▽

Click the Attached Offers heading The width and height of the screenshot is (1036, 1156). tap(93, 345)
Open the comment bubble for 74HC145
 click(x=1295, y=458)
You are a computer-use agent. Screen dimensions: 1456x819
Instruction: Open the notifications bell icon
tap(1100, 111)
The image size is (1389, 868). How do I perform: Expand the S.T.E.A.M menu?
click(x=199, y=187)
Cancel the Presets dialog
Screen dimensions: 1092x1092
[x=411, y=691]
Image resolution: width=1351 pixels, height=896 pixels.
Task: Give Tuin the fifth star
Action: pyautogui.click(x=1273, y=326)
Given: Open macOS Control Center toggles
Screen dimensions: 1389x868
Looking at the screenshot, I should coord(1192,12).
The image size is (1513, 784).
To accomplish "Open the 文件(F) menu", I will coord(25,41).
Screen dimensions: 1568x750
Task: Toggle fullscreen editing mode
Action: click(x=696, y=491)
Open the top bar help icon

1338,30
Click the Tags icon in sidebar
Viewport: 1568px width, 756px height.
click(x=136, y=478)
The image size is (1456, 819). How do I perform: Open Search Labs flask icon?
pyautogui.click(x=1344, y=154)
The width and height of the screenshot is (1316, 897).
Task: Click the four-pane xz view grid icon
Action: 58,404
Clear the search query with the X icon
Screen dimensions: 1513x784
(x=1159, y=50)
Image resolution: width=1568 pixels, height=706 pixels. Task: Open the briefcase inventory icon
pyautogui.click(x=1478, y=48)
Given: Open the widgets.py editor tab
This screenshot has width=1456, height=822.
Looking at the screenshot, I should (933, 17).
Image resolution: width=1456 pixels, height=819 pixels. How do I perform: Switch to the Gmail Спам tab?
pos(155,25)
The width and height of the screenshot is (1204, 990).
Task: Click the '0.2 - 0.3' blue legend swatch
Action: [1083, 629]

△

* _Exercise brief_: Each record shown above must be printed once more, exactly.

* _Reply_:
Click the Attached Offers heading The width and height of the screenshot is (1036, 1156). tap(93, 345)
Open the comment bubble for 74HC145
 click(x=1295, y=458)
You are a computer-use agent. Screen dimensions: 1456x819
Instruction: Open the notifications bell icon
tap(1100, 111)
The image size is (1389, 868). How do I perform: Expand the S.T.E.A.M menu?
click(x=199, y=187)
Cancel the Presets dialog
Screen dimensions: 1092x1092
[x=411, y=691]
Image resolution: width=1351 pixels, height=896 pixels.
Task: Give Tuin the fifth star
Action: pyautogui.click(x=1273, y=326)
Given: Open macOS Control Center toggles
Screen dimensions: 1389x868
Looking at the screenshot, I should coord(1192,12).
The image size is (1513, 784).
To accomplish "Open the 文件(F) menu", I will coord(25,41).
Screen dimensions: 1568x750
Task: Toggle fullscreen editing mode
Action: click(x=696, y=491)
Open the top bar help icon

1338,30
Click the Tags icon in sidebar
Viewport: 1568px width, 756px height.
click(x=136, y=478)
The image size is (1456, 819). How do I perform: Open Search Labs flask icon?
pyautogui.click(x=1344, y=154)
The width and height of the screenshot is (1316, 897).
Task: Click the four-pane xz view grid icon
Action: 58,404
Clear the search query with the X icon
Screen dimensions: 1513x784
(x=1159, y=50)
Image resolution: width=1568 pixels, height=706 pixels. Task: Open the briefcase inventory icon
pyautogui.click(x=1478, y=48)
Given: Open the widgets.py editor tab
This screenshot has width=1456, height=822.
Looking at the screenshot, I should (933, 17).
Image resolution: width=1456 pixels, height=819 pixels. How do I perform: Switch to the Gmail Спам tab?
pos(155,25)
The width and height of the screenshot is (1204, 990).
Task: Click the '0.2 - 0.3' blue legend swatch
Action: [1083, 629]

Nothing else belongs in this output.